United States Chargé d'Affaires, Argentina
- In office June 14, 1844 – July 7, 1846

Member of the Virginia House of Delegates from Stafford County
- In office December 4, 1809 – December 1, 1811 Serving with Peter V. Daniel, Charles Julian
- Preceded by: John Moncure
- Succeeded by: William H. Fitzhugh

Personal details
- Born: January 13, 1783 Stafford County, Virginia, U.S.
- Died: May 13, 1848 (aged 65)
- Parent: Robert Brent (father);
- Relatives: William Brent (uncle)
- Education: College of William and Mary

= William Brent Jr. =

American politician

William Brent Jr. (January 13, 1783 – May 13, 1848) was an American lawyer, politician and diplomat from Stafford County, Virginia who served two terms in the Virginia House of Delegates and as the United States Chargé d'Affaires, Argentina from June 14, 1844, to July 7, 1846.

==Early and family life==
He was born to the former Dorothy Leigh and her husband, Robert Brent, of a distinguished family in Stafford County, Virginia and who became the mayor of Washington, D.C. His uncle, Col.

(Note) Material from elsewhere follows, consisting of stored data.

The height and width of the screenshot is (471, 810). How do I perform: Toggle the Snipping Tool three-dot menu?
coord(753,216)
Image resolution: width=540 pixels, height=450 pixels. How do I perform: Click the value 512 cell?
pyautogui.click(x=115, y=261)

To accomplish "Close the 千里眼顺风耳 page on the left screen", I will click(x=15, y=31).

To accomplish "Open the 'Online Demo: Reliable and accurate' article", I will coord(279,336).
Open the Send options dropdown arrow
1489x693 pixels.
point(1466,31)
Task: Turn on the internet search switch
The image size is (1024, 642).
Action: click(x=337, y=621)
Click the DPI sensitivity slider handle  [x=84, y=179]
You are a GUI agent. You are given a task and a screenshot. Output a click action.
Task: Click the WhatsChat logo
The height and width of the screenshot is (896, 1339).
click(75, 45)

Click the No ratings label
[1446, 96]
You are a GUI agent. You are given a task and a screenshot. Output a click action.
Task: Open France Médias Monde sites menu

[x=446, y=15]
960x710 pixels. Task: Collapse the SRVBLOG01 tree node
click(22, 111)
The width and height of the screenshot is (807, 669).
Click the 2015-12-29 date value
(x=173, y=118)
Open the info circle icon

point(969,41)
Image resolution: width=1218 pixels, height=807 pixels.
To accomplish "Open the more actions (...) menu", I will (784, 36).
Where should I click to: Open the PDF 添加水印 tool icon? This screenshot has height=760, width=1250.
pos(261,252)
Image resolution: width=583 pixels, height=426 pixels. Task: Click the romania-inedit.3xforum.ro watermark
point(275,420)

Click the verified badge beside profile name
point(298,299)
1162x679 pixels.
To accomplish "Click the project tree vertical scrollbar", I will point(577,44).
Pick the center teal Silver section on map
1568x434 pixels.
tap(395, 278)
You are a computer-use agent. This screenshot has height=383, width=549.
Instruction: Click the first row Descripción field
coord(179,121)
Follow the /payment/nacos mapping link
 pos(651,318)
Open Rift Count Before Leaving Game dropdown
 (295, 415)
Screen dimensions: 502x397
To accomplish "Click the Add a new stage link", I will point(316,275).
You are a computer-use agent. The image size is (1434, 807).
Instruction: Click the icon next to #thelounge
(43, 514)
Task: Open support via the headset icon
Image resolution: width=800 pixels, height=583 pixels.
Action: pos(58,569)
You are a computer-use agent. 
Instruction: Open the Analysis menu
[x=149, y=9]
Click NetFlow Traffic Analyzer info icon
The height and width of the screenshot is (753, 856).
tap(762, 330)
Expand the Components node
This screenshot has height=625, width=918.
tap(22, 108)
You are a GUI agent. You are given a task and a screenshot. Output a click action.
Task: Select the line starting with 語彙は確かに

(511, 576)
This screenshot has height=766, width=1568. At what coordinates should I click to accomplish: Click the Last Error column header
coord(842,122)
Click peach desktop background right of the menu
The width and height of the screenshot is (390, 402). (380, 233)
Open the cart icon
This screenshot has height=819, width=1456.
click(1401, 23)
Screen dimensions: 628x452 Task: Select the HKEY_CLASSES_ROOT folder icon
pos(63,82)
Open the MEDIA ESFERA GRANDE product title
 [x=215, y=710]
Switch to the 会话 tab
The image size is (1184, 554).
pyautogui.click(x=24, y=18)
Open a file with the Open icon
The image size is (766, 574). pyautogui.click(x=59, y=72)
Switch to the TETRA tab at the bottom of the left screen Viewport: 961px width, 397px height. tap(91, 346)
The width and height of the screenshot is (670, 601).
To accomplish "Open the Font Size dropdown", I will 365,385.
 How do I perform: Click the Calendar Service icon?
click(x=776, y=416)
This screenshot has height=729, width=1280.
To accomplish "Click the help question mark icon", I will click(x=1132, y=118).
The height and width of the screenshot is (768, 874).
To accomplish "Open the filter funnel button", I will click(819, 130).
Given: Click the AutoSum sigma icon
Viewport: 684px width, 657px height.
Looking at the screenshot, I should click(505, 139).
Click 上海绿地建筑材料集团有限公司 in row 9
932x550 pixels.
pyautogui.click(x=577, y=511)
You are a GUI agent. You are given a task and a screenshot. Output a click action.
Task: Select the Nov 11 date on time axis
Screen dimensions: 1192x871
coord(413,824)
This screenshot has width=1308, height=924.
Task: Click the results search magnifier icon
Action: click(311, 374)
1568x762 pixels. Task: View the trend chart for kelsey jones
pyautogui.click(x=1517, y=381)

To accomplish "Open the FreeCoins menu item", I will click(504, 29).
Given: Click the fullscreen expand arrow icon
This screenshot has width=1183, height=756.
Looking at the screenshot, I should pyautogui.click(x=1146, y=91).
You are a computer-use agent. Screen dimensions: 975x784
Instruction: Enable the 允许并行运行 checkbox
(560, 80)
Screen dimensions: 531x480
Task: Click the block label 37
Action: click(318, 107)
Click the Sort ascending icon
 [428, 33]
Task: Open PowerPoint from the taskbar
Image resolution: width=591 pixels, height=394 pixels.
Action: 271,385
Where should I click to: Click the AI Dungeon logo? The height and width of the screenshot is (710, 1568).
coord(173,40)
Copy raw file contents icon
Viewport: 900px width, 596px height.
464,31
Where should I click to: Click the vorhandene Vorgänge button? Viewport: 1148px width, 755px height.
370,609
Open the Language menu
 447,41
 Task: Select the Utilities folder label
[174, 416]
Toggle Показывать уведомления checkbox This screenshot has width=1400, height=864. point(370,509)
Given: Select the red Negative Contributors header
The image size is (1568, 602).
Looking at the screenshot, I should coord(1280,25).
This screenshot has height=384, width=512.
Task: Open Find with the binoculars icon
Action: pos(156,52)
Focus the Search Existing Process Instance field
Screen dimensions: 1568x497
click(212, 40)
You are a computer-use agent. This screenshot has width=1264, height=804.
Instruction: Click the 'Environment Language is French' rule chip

William Brent (1775-1848), served in Virginia's Fifth Convention during the American Revolutionary War, as well as several terms in the Virginia House of Delegates representing Stafford County, and later as secretary to President Thomas Jefferson and finally as clerk of the U.S. District Court in Washington, D.C. This William Brent received a private education suitable to his class, graduated from the College of William and Mary and married Mary Fenwick.

==Virginia planter and politician==
Stafford County voters twice elected Brent as one of their (part-time) representatives in the Virginia House of Delegates between 1810 and 1811. In 1820 he owned slaves, and also in 1830.

==Diplomacy in Argentina==
Brent was named as the United States Chargé d'Affaires for Argentina on June 14, 1844, and presented his credentials on November 15, 1844. Shortly after his arrival in Buenos Aires, France and England began their five-year blockade of the city. Brent attempted to mediate the conflict, but his efforts were unsuccessful and his own government did not support him.